AppleScript versus Alameda County
I know this because I was interested in reading the ruling in the case of the University of California’s stadium project, which is being challenged by various Berkeley groups. (I’m a Cal football fan, so the subject of Memorial Stadium is near and dear to my heart. And I’ve been known to blog on the subject in my spare time, so I wanted to be up to speed on the ruling.)
Apparently the Alameda County courts are using technology so ancient that, rather than generate a PDF out of whatever computerized document system they used to generate the verdict, they printed out a copy, scanned it in, and posted the images straight from the scanner. (And then relied on a Java applet I couldn’t get working on my Mac to display it.)
Ridiculous. So I made a PDF of the whole thing, allowing me to read it easily online or off by using Apple's Preview. I even made the text on the scanned-in pages searchable, so I could find out exactly which page of the 127-page ruling covered obscure topics like oak trees or the Alquist-Priolo Act. Here’s what I did.

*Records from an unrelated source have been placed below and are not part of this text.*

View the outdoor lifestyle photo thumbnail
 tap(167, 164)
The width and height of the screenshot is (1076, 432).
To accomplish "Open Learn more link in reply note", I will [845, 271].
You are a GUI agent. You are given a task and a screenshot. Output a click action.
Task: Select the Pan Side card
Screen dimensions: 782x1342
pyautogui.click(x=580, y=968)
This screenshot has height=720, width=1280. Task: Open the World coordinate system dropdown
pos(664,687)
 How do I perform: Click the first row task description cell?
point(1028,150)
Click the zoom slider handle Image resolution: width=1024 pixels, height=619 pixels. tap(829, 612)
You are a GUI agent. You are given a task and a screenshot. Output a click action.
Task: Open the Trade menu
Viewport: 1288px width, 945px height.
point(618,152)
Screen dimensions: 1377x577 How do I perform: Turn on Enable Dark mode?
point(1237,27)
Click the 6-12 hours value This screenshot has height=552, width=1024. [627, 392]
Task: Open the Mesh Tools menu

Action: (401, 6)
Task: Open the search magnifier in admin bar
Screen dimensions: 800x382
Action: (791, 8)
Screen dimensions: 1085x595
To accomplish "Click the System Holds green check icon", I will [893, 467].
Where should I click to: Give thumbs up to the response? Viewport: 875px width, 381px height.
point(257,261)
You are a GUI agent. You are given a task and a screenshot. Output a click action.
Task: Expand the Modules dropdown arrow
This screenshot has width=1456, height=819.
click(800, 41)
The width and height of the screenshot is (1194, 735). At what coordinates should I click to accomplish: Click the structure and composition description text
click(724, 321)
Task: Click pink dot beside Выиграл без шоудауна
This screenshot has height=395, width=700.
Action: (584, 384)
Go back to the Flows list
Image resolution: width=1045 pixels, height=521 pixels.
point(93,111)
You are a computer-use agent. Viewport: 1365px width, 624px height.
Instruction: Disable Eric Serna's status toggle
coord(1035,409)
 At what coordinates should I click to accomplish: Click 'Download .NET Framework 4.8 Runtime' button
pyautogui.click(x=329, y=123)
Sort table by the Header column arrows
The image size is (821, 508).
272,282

Because I couldn’t find a link to the raw TIFF files (I found them later), I dug out the file format for the TIFFs from the error messages of the Java applet. Then I conjured a simple AppleScript script that would use Interarchy (my FTP client of choice, though just about anything that downloads files from the Internet would do):
set theURL to "http://apps.alameda.courts.ca.gov/fortecgi/fortecgi.exe/frte_DomainWebService101E1C7C1F2D1C2429242324177A24?servicename=DomainWebService&Pagename=Image&Action=21544273&parent=14539963&id=" tell application "Interarchy" repeat with thePage from 1 to 130 set resultNumber to webfetch url (theURL & (thePage as string)) end repeat end tell
Once that was done, I had a folder full of TIFFs. But because the file names didn’t end in .tif, my Mac didn’t know what they were. Easy. I called up Automator:
This simple Automator action (which I didn’t even save, just ran it and then quit) added “.tif” on to the end of every file I downloaded. Presto!
Then I launched Adobe Acrobat Professional (yes, I could have used Preview, but since I have Acrobat Pro at my beck and call, I thought I’d put it to use). I chose File: Create PDF: From Multiple Files, and dragged in all of my images. Once they were assembled into a big PDF, I chose Document: OCR Text Recognition: Recognize Text Using OCR, and Acrobat rotated all the pages to be perfectly aligned (someone in the Alameda County office was a sloppy scanner!) and embedded each page with computer-readable text, which makes the scanned-in document searchable.
When I was all done, I posted my PDF on the Internet and passed the link on to a few people. I believe you’ll find my PDF at the San Francisco Chronicle web site, and I know for a fact that my PDF is the one posted on the UC Berkeley news page.
Not bad for a half hour of work. If only the folks in Alameda County had done it themselves.